José Nunes
Nestes versos do Fernando Pessoa (Álvaro de Campos), expresso a minha saudade de Nathanael Alves:
“Mestre, meu mestre querido!
Coração do meu corpo intelectual e inteiro!”
A essa saudade iniciada em abril de 1981, ano de sua partida, acrescentaria mais estes versos do mesmo poeta português:
“Meu mestre e meu guia!” (….)
“Meu mestre, meu coração não aprendeu a tua serenidade”.
Nosso derradeiro encontro aconteceu no hospital. O momento em que apertei a sua mão é a lembrança quase inapagável na memória. Depois, solitário no meio de tanta gente, eu tocaria o caixão com seu corpo inerte, antes de ser colocado na terra fria, na tarde de nossa despedida derradeira.
A perda dele trouxe orfandade literária ao jovem que sonhava ser poeta, mas terminou jornalista. Quando cheguei à capital paraibana, refulgiam os brilhosos raios do grande jornalista que deram luz aos caminhos quando entrei na mocidade. As muitas palavras que ouvia dele eram como um recado para aumentar o ânimo deste que titubeava entre a poesia e o burburinho da redação de O Norte, na fase da juventude. A ação de Nathanael Alves dominava as atuações de muitos jornalistas tarimbados e focas, a mim principalmente porque recorria à sua casa, a fim ouvir palavras indispensáveis no ambiente de definições.
Ele era um homem de gestos simples. Não tinha complexo de superior na alma. Diversamente, era de espírito conciliador e de sentimento de solidariedade, mesmo não querendo reconhecer-se portador.
Mestre, meu amado mestre. Nada diminuiu a admiração e o trato do artista da palavra, ao vê-lo na câmara mortuária. Custava acreditar que o homem de muita sabedoria, autor de belos artigos e ensinamentos, estivesse mudo e inábil para todo e sempre. Mestre, meu estimado mestre, tarde aprendi a te admirar.

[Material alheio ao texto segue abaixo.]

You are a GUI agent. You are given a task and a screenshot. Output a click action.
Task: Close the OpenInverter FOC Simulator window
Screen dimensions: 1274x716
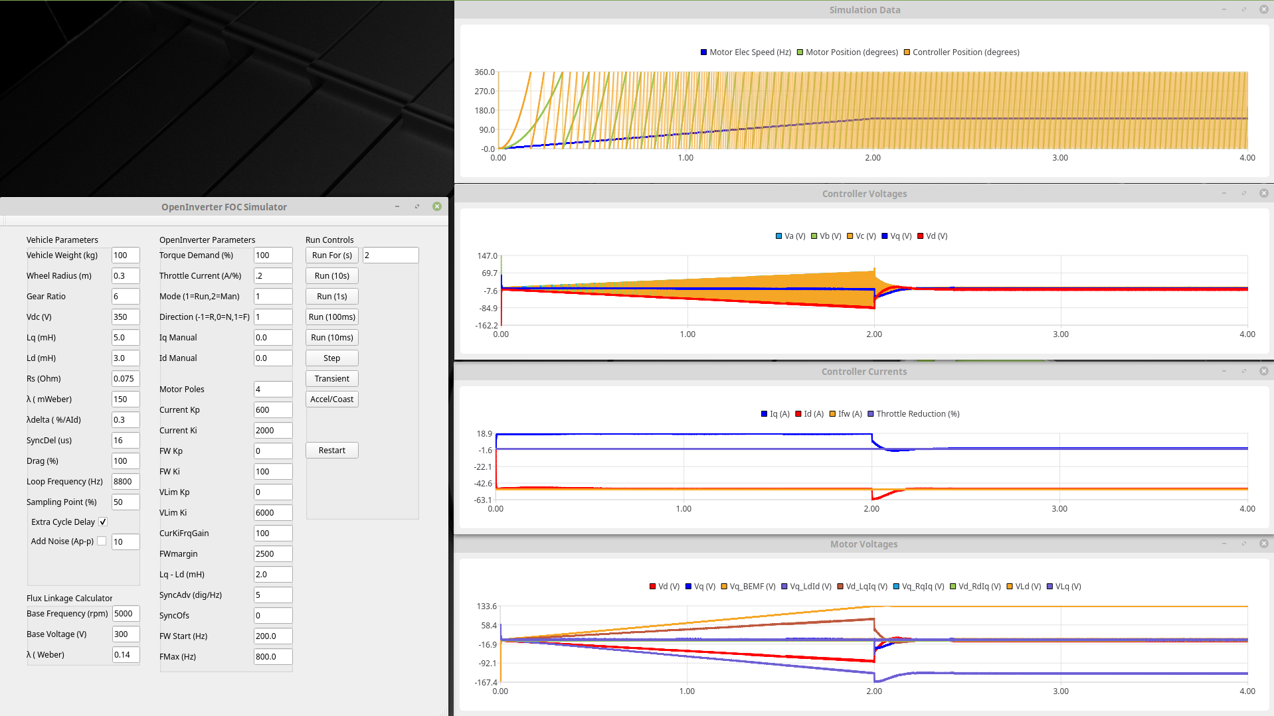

Foste a consciência da liberdade, da imprensa guardiã, da liberdade do pensamento que me ensinou a viver nos ensinamentos caros de aprender e difíceis de esquecer.
Ele foi um representante vivaz da robustez da Imprensa da Paraíba em uma época das liberdades limitadas. Apesar da vida breve, do tempo curto como foi o de grandes gênios da humanidade, ele deixou lições para quem deseja seguir os caminhos do jornalismo. Voltando à leitura de seus textos, em livro ou esparsos em jornais, percebe-se a fecundidade extraordinária do seu pensamento. Tendo publicando crônicas, contos e poemas caracterizados pela excelência, ele precisa ser revisto pelos que integram as redações dos jornais.
Poucos cronistas na Paraíba tiveram a alma humilde semelhante à de Nathanael, que nunca desejou sair de Arara. Sempre tratou a palavra com originalidade na elaboração dos artigos que escreveu desde a adolescência, quando ainda morava na casa de Padre José Coutinho. Sua glória como jornalista, que destacamos galhardamente, perdurou pelo menos duas décadas, até retornar à terra de origem.
Diante da dor física, Nathanael nunca desanimou, mesmo quando – como revelou ao amigo Gonzaga Rodrigues, em visita ao hospital onde estava em tratamento de saúde – disse que “não dava mais”, sem demonstrar que estava amargurado. Em nosso último encontro, segurando minhas mãos trêmulas, afirmou aquilo que me atormenta até hoje: “Zé, me perdoa…” Como eu não pude falar, porque tinha a voz cortada, ficou sem ouvir minha resposta.
Agora, décadas depois, posso responder: Mestre, meu amado mestre, me perdoa se não correspondia ao que você esperava. A arte, porém, ajuda na minha resposta.
Tantas vezes o percebia acabrunhado, triste, sem revelar as dores do corpo, mesmo angustiado com a situação da sociedade. Mas nunca desanimou. Algumas vezes, sentia nele a alma abatida, contudo “a arte, que é a liberdade, era a força medicatriz do seu espirito”, no dizer de Machado de Assis sobre José de Alencar.
Será justo perpetuar a sua memória, assim como a de outros que se destacam nas letras da Paraíba. A reverência a certos nomes da Imprensa, veneráveis jornalistas de época as distintas, quando plantaram sementes viçosas, deve ser revelada em iniciativa da Associação Paraibana de Imprensa. Aguardemos.